About this task
From the data, copy out every line in which the word "checkbox" appears.

The data
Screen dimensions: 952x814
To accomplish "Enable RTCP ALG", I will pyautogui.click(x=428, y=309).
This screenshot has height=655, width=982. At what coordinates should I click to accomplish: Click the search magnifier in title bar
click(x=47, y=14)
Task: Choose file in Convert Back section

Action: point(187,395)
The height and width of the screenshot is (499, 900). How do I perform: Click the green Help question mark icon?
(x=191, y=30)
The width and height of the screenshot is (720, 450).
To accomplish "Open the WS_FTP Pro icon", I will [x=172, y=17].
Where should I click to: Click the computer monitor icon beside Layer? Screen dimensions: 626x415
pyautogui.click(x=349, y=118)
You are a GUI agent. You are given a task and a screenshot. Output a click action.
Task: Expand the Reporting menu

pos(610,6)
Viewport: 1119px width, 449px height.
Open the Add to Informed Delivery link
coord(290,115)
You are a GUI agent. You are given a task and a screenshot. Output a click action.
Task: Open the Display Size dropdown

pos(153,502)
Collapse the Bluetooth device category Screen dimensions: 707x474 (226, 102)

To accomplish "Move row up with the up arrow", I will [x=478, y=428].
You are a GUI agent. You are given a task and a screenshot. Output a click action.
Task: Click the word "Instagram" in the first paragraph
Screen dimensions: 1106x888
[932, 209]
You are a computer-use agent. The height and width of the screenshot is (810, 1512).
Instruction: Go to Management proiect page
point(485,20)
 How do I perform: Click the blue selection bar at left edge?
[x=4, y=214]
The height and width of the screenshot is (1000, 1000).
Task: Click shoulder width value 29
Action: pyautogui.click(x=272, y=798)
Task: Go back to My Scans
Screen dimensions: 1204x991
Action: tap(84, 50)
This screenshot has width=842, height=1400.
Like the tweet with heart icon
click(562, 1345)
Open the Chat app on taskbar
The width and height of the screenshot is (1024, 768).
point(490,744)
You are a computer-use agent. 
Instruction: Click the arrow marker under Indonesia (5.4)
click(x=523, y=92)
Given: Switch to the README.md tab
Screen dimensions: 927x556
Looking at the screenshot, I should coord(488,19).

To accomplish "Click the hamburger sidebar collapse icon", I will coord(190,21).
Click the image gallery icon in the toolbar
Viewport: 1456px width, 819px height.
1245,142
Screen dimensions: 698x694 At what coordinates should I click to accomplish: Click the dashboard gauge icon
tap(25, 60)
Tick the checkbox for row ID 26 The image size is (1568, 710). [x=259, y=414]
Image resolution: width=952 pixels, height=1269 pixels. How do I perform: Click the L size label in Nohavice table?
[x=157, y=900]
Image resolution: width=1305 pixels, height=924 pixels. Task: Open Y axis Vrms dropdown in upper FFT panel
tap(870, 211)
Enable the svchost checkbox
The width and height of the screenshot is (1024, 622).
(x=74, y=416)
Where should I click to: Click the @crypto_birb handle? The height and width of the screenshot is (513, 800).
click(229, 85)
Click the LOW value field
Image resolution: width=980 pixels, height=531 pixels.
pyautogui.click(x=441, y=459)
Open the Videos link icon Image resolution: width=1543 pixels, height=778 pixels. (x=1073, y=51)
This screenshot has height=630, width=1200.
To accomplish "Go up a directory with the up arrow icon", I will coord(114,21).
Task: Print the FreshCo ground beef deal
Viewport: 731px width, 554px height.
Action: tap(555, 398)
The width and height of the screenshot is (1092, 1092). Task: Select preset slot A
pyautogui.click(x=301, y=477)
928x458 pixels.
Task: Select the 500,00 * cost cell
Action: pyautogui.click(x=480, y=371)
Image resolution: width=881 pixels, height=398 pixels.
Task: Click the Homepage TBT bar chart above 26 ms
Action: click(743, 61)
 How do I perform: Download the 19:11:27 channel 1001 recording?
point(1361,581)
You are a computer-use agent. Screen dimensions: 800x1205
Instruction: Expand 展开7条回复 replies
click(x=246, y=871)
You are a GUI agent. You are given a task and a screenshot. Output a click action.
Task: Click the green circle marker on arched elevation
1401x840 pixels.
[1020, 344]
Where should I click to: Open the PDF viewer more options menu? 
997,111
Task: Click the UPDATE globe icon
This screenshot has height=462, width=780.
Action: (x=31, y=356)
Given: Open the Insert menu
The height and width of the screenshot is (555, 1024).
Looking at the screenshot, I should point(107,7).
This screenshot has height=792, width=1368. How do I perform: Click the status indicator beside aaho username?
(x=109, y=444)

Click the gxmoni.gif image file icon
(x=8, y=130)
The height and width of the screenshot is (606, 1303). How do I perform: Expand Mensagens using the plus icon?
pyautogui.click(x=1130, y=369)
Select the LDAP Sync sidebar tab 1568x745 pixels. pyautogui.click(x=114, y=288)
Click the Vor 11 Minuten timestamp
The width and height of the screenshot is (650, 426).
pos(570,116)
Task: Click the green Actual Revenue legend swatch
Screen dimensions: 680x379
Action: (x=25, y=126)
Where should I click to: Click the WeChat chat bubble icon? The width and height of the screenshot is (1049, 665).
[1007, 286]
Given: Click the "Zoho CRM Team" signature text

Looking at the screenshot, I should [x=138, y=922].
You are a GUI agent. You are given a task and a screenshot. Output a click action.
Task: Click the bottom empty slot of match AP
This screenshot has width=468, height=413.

Your solution
Tick the checkbox for row ID 26 The image size is (1568, 710). [x=259, y=414]
Enable the svchost checkbox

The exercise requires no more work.